This Blind Moment

by malinaldarose (coralysendria)



Series: Moments [6]
Category: Doctor Strange (2016), Marvel Cinematic Universe
Genre: Canonical Character Death, Choices, Community: trope_bingo, Deathfic, Gen, Introspection
Language: English
Status: Completed
Published: 2017-08-06
Updated: 2017-08-06
Packaged: 2018-12-11 22:20:42
Rating: Not Rated
Warnings: Major Character Death
Chapters: 1
Words: 882
Publisher: archiveofourown.org
Story URL: https://archiveofourown.org/works/11723766
Author URL: https://archiveofourown.org/users/coralysendria/pseuds/malinaldarose
Summary: The Ancient One's thoughts....





	This Blind Moment

**Author's Note:**

> This fills the Deathfic square on my Trope Bingo Round 9 card.

She paused, tarrying on the balcony, waiting for her pupil. She had one final lesson to impart before leaving this plane for whatever awaited her. She had no doubt that he would pursue her; he was, still, a physician. While other physicians worked on her dying body, he would attempt to arrest the flight of her soul, if for no other reason than to demand answers for her seeming transgression. Stephen had always needed to _know_ , to _understand_ ; it was why she had allowed him to study as he had pleased -- even when it involved stealing books from the library and reading them on the astral while his body slept.

She gazed outward, at the city, at the water, at the storm. Centuries she had been waiting for this moment. The first time she had glimpsed it in a vision, she had not even had words to describe the sight -- she had been convinced she had seen a kingdom of the Otherworld. 

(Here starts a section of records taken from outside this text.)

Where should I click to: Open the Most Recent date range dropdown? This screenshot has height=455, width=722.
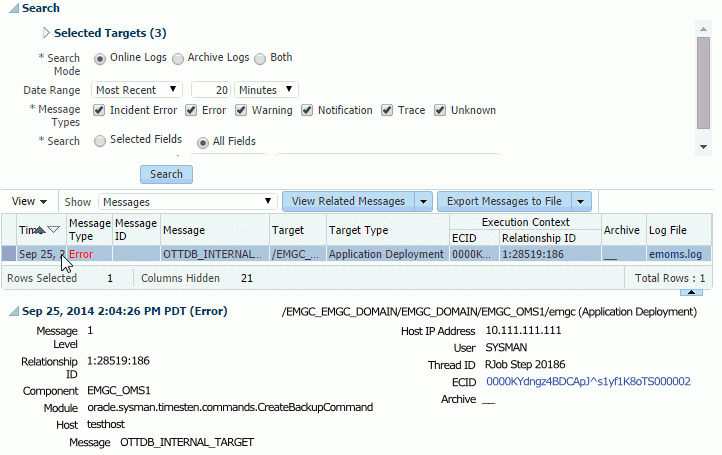[x=137, y=90]
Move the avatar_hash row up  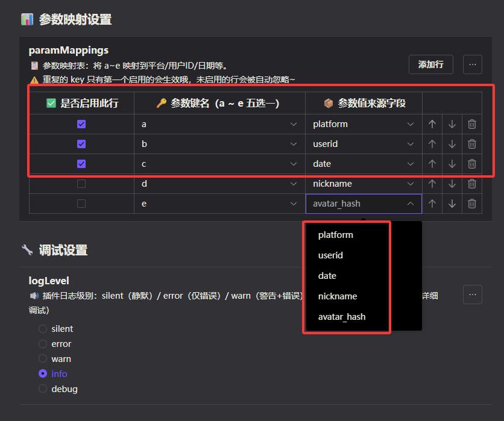point(432,204)
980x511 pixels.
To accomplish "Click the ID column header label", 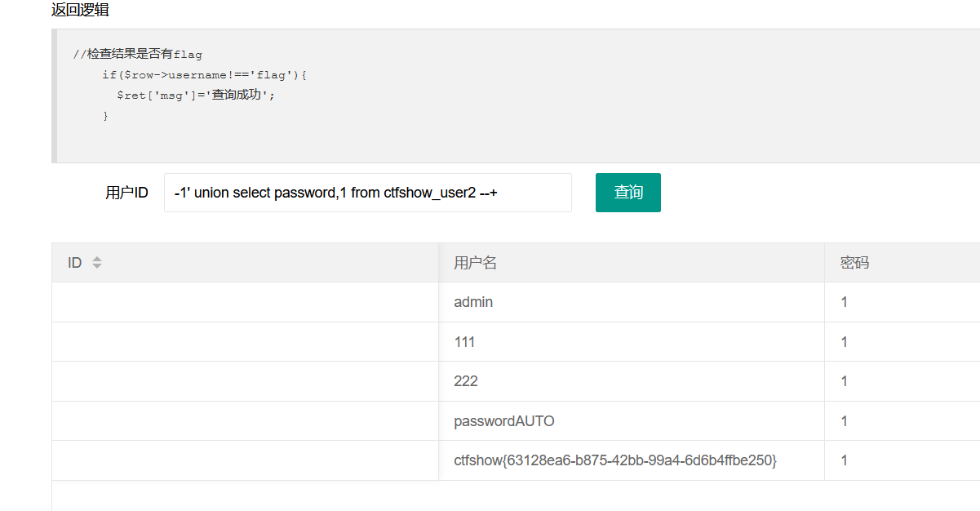I will (73, 262).
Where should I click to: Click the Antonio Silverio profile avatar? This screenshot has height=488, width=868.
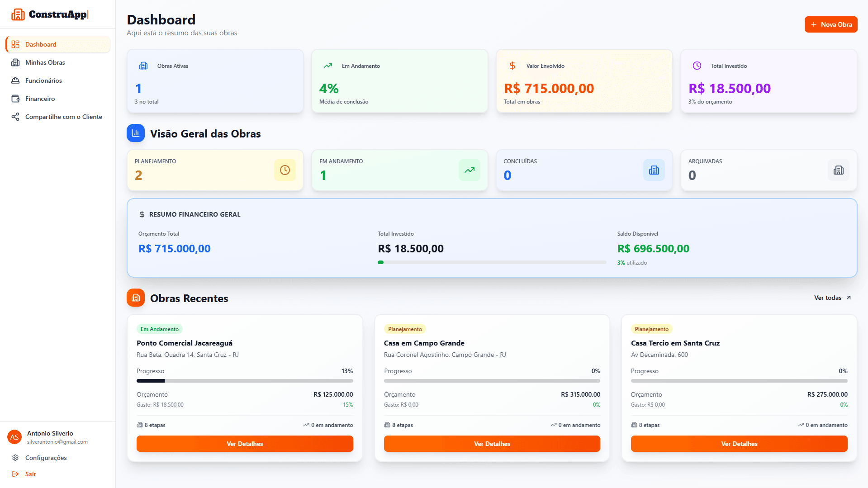point(14,437)
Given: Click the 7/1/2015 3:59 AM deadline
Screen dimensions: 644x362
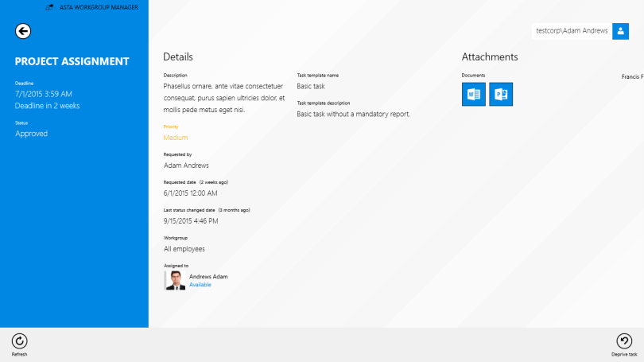Looking at the screenshot, I should tap(44, 94).
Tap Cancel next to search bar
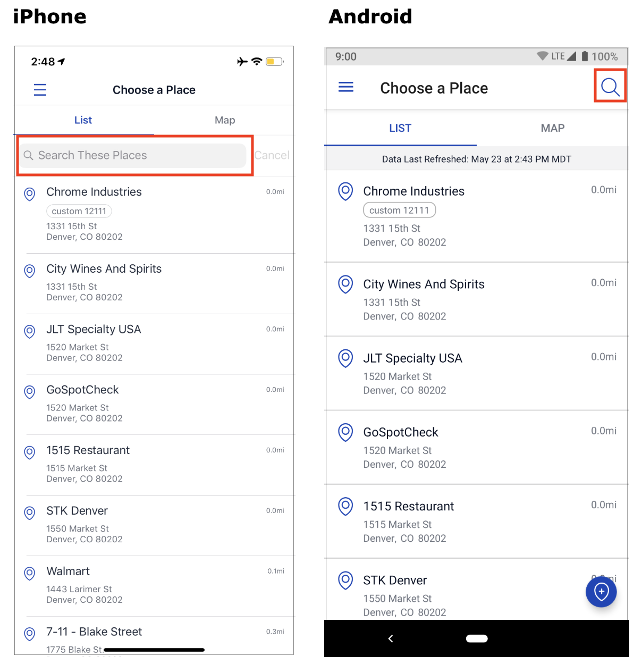 tap(272, 155)

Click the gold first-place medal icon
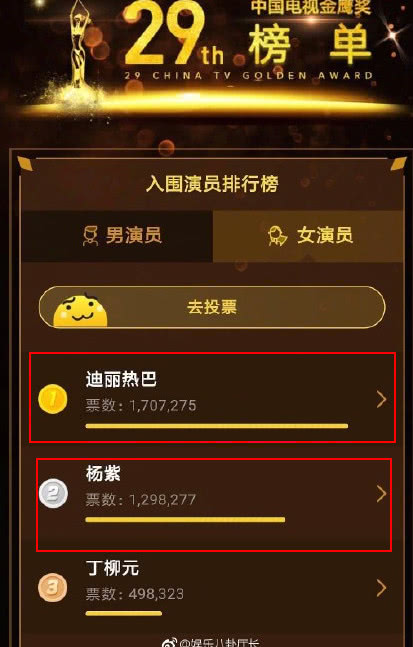tap(53, 399)
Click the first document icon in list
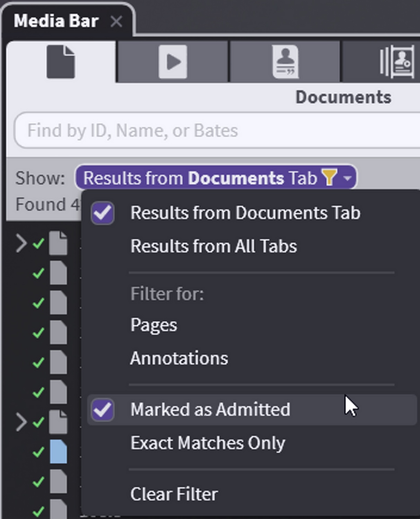420x519 pixels. (58, 243)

She had been learning the magic of her own people then: the laws of nature, the names of the stars, and the gods, the magics of trees and herbs, the moon and sun, and pools and standing stones. So long ago. When she was young. Before the Romans invaded with fire and sword and straight lines that remade the world.

Her people had resisted, but the Romans were nothing if not determined, and in the end, they broke. Her people were scattered or destroyed, their magics extinguished. She had wandered years before finding her way to Agamotto and becoming his pupil. Recognizing the dim spark in her, he had trained her, and imparted to her the secrets that had allowed her to take her place as Sorcerer Supreme -- and keep it for nearly two millennia.

But now..... Now, she had -- at long, long last -- reached the moment beyond which she had never been able to see, neither for herself, nor for anyone else. She did not know what awaited her. She did not fear death. She had been raised to believe that after a brief period of rest, a soul was reborn into the world. It might be nice, she thought, to be reborn as an innocent, to not have the fate of a world resting on her shoulders. Or perhaps she might be released to dwell in the Summerlands. She suspected, however, that her transgression in the matter of using the power of the Dark Dimension, would merit some unpleasantness. As long as she was not consigned to Dormammu's non-existent mercy, she would accept her fate.

Her hope now for the continued safety of this realm rested in Stephen. He had the potential to take her place, to become the next Sorcercer Supreme, although he was not yet ready for such a burden. Despite his quick, agile mind and his surprising talent for sorcery, he had not yet learned the one thing that made an excellent physician great -- or an accomplished sorcerer supreme. He had not developed the understanding of the needs of the greater world beyond himself or the ways his talents could be applied to ameliorate them. He still thought he was only learning the magical skills needed to slot himself back into his old, narrow life, without realizing the gifts he had for increasing the good in this realm. He needed a kick, one way or the other, and if her death was to be the boot, then so be it.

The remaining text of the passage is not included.